Petrucci’s friendship with Rossi has helped him in many ways and given him a unique insight into what makes the world’s greatest bike racer tick.
“First of all, Valentino enjoys a lot what he does; this is the key to everything. Quite often I go to his house and he’s watching a Moto2 race from two years ago. I say, why? The answer is that he truly loves racing.
“His secret at home is that he’s very protected. Everybody works for him like a team and there’s no schedule, so he can choose every hour of the day to do what he wants to do. For sure this is a big power for him. If he wants to go training at 10pm, then he goes training, because he trains lots and lots. Or if he wants to wake up at 7am and start riding at the ranch at 8am, everything is set.
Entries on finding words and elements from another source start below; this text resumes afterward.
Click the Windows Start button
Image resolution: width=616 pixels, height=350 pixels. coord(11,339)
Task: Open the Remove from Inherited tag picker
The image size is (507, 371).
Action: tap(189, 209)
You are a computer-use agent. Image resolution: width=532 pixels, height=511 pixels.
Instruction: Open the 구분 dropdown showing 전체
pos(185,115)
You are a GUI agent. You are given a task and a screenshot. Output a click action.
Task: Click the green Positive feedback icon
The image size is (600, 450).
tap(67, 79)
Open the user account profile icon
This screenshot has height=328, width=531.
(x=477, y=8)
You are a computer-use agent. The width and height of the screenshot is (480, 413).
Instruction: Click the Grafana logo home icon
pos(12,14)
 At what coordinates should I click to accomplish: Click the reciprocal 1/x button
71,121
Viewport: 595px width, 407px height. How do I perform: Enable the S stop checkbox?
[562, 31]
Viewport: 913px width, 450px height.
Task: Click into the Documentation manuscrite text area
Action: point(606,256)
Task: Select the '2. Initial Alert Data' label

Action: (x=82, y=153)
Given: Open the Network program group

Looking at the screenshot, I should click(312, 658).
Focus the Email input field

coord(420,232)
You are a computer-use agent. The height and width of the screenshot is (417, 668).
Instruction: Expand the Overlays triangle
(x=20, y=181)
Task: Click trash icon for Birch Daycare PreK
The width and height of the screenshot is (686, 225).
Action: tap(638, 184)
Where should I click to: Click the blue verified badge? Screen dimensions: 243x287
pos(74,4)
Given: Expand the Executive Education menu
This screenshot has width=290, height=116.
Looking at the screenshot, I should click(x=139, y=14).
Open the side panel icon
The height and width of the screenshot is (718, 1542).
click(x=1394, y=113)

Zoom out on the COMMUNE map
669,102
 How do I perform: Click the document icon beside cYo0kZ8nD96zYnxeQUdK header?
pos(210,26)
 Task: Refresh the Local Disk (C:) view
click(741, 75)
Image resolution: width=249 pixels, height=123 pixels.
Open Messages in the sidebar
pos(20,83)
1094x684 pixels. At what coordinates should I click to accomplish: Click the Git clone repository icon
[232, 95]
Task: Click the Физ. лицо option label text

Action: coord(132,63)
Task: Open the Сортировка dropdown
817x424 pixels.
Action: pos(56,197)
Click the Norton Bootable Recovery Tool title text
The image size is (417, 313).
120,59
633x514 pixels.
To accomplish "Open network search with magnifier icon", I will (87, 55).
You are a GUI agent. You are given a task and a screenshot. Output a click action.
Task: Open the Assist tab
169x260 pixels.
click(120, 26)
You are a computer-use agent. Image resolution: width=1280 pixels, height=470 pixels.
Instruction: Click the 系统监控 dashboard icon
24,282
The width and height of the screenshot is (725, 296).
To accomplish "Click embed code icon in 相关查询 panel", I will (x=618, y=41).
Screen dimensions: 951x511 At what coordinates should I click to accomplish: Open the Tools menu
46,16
“It can be quite strange for the people near to him, because sometimes we are all sitting around his pool and he gets up and goes; he leaves everyone at his home to go training. For him this isn’t a problem but it’s strange because you are at his house and he isn’t there.
“One of the coolest things about Valentino is that although he loves racing he knows when to stop. If we are at dinner and we drink two or three or four bottles of wine, then the day after we go to the seaside and we don’t train.
“After Barcelona [where Moto2 rider Luis Salom lost his life] he did two days testing at the track and arrived in Ibiza for dinner at midnight on the Tuesday. We had dinner and then we stayed up all night. For him that’s normal. He said, Danilo, we have two weeks instead of one before the next race…
“We nearly didn’t go to Ibiza, because we thought it wasn’t the right moment because of what had happened at Barcelona, but the night after the race we both said there’s nothing we can do. And after a week at 350kph [215mph] we decided we deserved a few days of calm. We spoke a lot about what happened at Barcelona. But mostly we talked about motorcycles, about how our passion is not beautiful women but beautiful bikes!
“I’ve learned a lot from him. He doesn’t know it but he’s helped me a lot with my behaviour in the paddock and on the track. It’s funny because he’s very curious: you would think that you’d ask him the questions and he would answer, but the strange thing is, it’s always him asking the questions.
“In MotoGP there is so much stress and so much pressure because you are racing the fastest bikes in the world against the fastest riders in the world, so everything is at the maximum. But for Valentino it’s like he’s going out to ride just like a normal person goes out for a Sunday ride. He just thinks, I enjoy riding my bike as fast as possible. I don’t know many riders who have this way of thinking.”
Petrucci’s greatest moment so far was chasing down Rossi at Silverstone last August and then sharing the podium with his two best racing friends: Rossi and Andrea Dovizioso. The three spend a lot of time racing dirt track in Italy, where sometimes Petrucci is the fastest of them all. He attributes his wet-weather speed to a childhood spent doing trials and motocross, though his weight may also have something to do with it. Extra load can deliver extra grip in the wet, although it can mean less grip in the dry, when lean angles are more extreme.
If Petrucci doesn’t make it as a MotoGP superstar he’s already got other ambitions. “My dream is to race the Dakar,” he says. And if the Dakar, then why not the TT? “No!” he grins. “I’m quite scared of the TT – I will have to become a little madder to do that!”
Meanwhile Petrucci will continue to stand out on the MotoGP grid; not merely as the burliest member of the Grand Prix elite but also as the most laid back.